Quatrième observation : si la grande majorité des biens et des services ont vu leur prix baisser, force est de constater que le libre jeu de la concurrence ne permet pas toujours de baisses suffisantes de tarifs. Dès lors, le législateur est dans son rôle lorsqu'il intervient directement sur les niveaux de prix, c'est ce qui motive le projet de règlement relatif à l'itinérance pour les SMS ou les données, dont je souhaite un examen approfondi au prochain Conseil tant ces sujets sont sensibles pour les consommateurs européens.
Tirant les leçons de ces observations, nous envisageons dans le cadre du « paquet télécom », un ensemble de dispositions pour renforcer la protection des consommateurs :
- l'amélioration de l'information, notamment en matière tarifaire, des consommateurs, avant signature des contrats, afin qu'ils puissent réellement comparer les offres des opérateurs.
- le renforcement de la protection des données personnelles avec une procédure de notification en cas de perte de ces données ;
- l'amélioration de la lutte contre le spam, notamment par SMS ;
un renforcement des informations fournies par les opérateurs sur les activités illégales ou sur la distribution de contenus malveillants ou ne respectant pas les droits d'auteurs.

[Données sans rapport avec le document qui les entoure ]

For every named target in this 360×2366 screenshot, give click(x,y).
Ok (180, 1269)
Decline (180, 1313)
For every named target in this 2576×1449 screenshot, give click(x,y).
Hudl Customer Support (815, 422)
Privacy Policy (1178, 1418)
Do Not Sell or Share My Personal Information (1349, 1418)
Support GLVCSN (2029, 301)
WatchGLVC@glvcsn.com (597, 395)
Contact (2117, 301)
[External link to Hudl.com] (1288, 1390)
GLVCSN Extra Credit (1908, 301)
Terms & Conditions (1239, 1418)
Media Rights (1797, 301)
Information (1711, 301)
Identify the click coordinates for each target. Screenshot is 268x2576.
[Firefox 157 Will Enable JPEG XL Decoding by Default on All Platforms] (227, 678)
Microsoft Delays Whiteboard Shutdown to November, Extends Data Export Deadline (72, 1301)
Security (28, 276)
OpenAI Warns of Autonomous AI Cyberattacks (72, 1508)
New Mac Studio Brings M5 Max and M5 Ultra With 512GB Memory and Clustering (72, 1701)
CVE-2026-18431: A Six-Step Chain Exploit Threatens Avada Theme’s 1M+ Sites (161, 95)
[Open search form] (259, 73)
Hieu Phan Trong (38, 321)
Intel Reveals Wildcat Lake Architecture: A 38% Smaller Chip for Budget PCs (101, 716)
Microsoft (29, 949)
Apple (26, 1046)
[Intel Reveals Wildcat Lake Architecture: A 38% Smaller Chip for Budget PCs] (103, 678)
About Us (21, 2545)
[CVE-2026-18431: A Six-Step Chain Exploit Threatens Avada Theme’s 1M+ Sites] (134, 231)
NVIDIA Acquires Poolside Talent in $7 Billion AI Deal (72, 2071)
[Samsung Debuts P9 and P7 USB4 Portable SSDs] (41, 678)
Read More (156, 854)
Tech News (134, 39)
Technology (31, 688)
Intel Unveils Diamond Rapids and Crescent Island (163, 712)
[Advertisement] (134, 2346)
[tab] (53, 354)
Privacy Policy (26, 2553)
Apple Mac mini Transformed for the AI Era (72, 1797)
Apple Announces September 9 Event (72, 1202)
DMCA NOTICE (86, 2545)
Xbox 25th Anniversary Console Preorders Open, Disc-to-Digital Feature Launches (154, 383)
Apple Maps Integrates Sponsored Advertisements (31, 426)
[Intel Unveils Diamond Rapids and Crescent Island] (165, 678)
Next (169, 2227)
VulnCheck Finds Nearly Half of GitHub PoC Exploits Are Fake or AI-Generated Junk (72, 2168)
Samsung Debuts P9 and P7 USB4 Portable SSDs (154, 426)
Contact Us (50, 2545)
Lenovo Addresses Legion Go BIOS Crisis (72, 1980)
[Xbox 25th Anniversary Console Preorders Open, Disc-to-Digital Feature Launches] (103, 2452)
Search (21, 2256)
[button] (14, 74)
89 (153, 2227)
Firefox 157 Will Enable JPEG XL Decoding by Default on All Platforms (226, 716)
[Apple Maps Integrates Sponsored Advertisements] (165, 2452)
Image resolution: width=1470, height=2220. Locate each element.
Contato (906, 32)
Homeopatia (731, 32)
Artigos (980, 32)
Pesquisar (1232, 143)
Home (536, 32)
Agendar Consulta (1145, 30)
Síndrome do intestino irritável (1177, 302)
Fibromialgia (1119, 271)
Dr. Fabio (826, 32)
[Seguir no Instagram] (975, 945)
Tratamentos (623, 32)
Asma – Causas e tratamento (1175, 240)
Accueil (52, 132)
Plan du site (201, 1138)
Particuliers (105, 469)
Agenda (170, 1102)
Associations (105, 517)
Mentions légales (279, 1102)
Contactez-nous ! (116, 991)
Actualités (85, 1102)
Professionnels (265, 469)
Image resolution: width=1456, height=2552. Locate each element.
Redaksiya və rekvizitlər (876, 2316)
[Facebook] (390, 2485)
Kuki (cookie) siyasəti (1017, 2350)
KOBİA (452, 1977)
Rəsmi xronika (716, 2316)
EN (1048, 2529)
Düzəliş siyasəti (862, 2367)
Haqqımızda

- la réduction des délais de portabilité du numéro. Les Etats membres examinent la faisabilité de réduire ce délai autour de 1 jour.
Mesdames, Messieurs,
Je veux conclure en vous confiant le sentiment de responsabilité qui m'anime. Nous sommes face à un champ partiellement vierge et il nous appartient aujourd'hui de poser les fondations pour répondre à des problématiques nouvelles. Les décisions qui seront prises dans le cadre du paquet telecom vont structurer l'avenir du secteur des télécommunications. Mon objectif est d'atteindre un accord politique au Conseil des ministres de novembre, pour que cette réforme soit définitivement adoptée mi-2009. Je suis convaincu qu'elle contribuera efficacement au développement des réseaux de nouvelle génération et des services du futur, dans l'intérêt des opérateurs et au bénéfice des consommateurs européens.